• **Schriftliche Aufgabe**
Gib jede Zeile der Datensätze zurück, in der die Zeichenfolge „Switch“ vorkommt.

• **Aufgabendaten**
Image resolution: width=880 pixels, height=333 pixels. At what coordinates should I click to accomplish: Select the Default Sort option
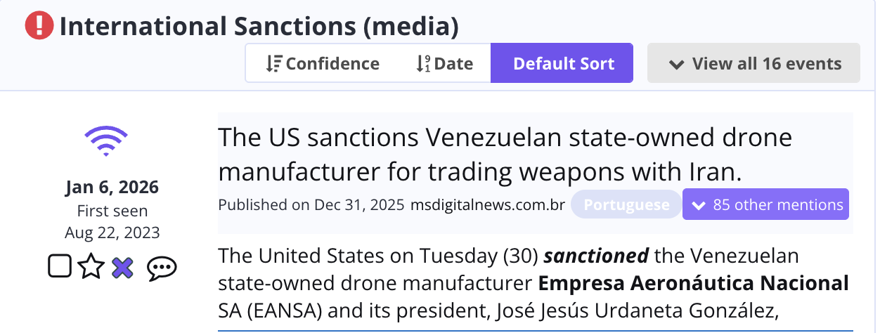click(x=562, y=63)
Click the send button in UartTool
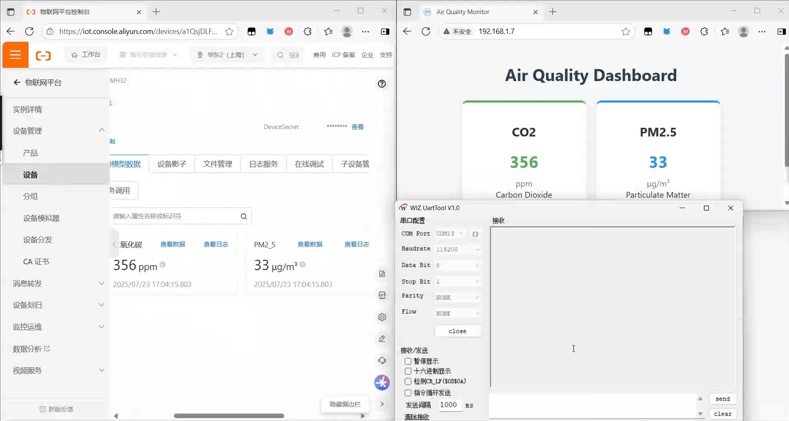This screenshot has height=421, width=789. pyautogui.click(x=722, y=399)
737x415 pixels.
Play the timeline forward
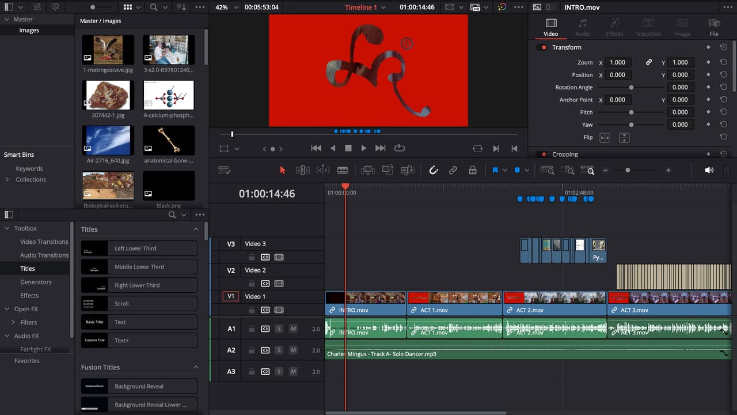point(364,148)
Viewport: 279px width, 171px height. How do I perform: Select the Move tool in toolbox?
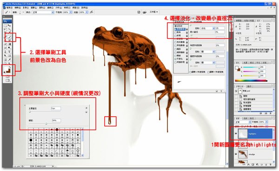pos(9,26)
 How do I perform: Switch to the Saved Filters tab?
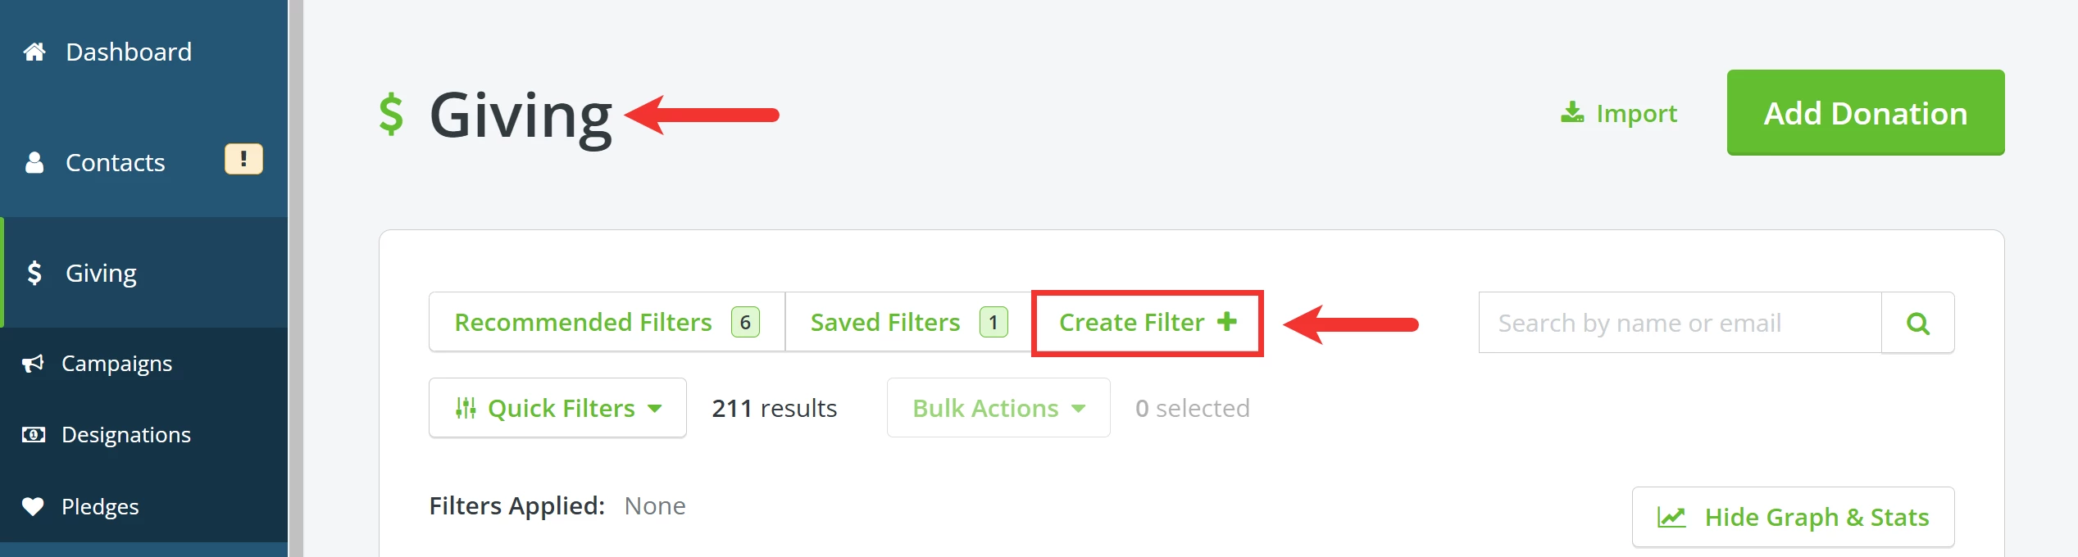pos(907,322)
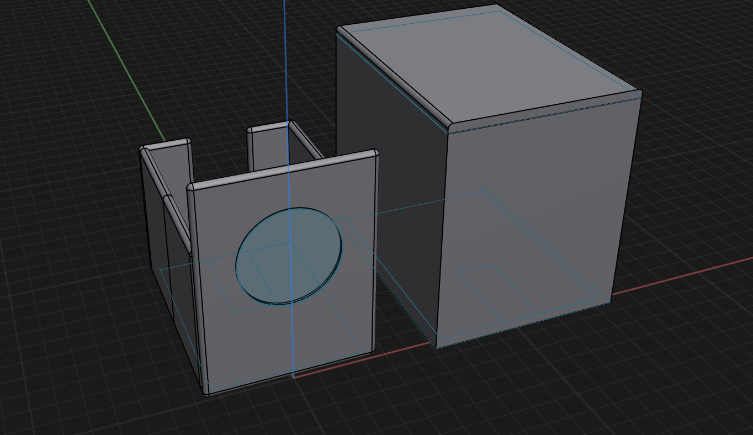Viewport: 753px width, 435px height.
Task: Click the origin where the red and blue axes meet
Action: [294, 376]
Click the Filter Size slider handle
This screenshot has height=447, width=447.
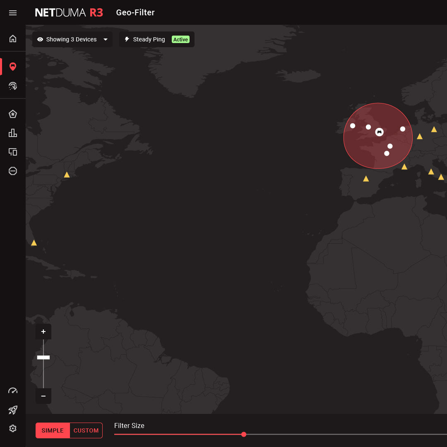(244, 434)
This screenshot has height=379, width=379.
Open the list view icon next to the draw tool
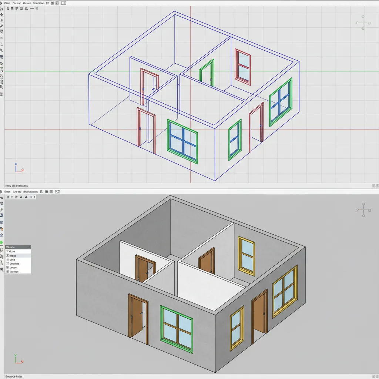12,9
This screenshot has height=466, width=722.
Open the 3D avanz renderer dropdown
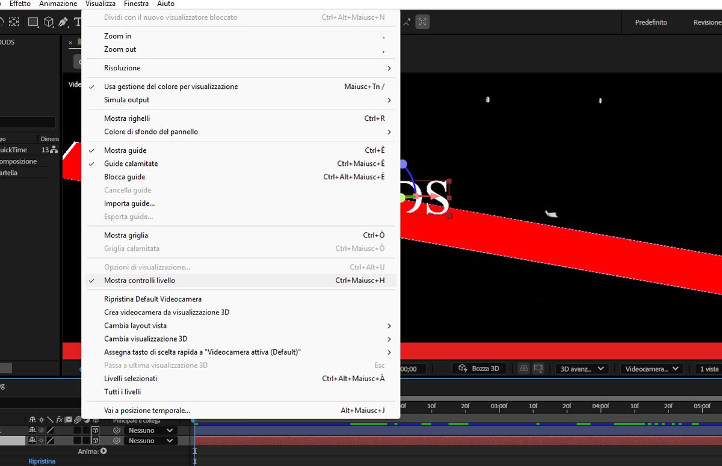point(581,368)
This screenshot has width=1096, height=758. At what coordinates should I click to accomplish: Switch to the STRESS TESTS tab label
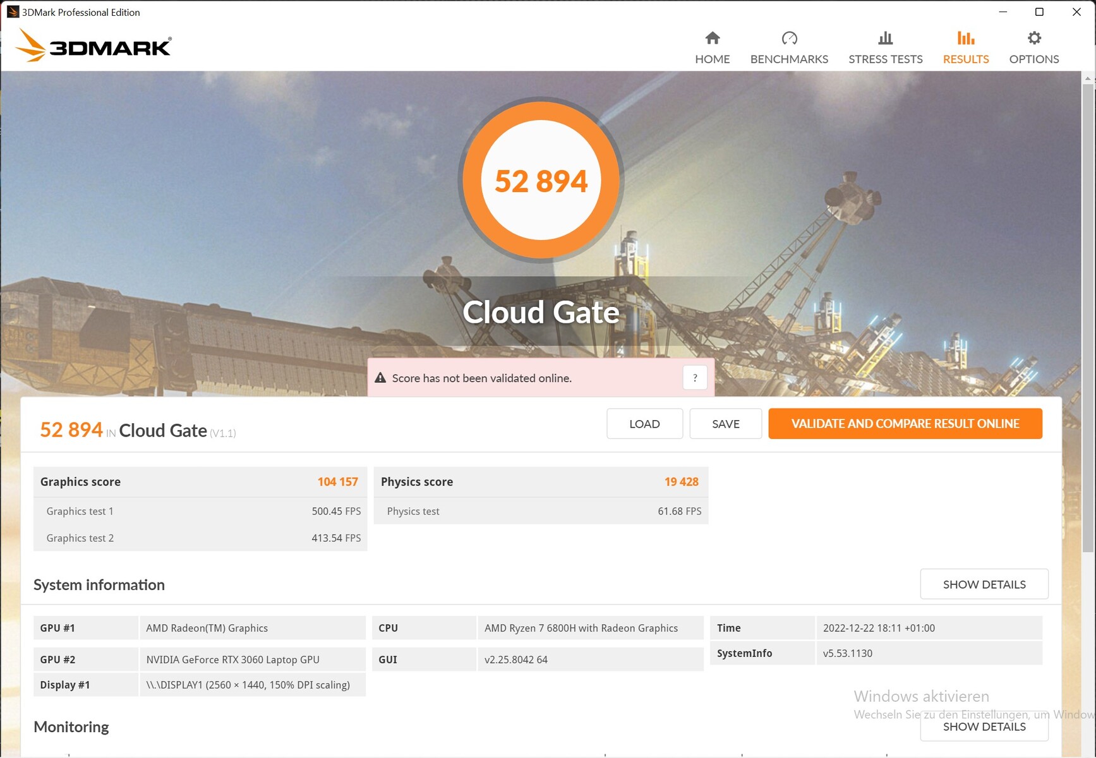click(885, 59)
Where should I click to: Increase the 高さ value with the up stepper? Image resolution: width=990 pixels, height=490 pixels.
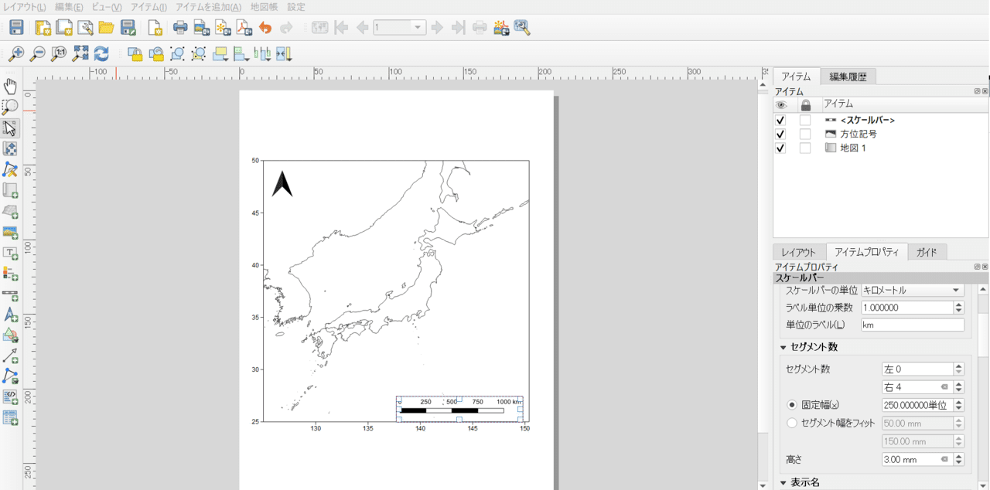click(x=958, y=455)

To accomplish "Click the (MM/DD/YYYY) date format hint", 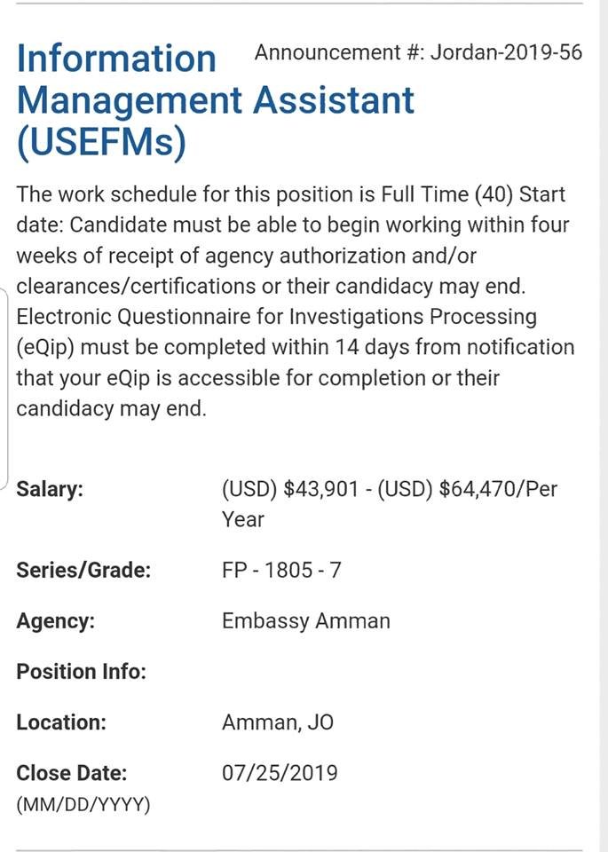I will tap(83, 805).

• **Musterlösung**
 How do I perform: Switch to the Saved Filters tab?
This screenshot has width=1096, height=758. At what coordinates should I click to accomplish: Switch to the STRESS TESTS tab label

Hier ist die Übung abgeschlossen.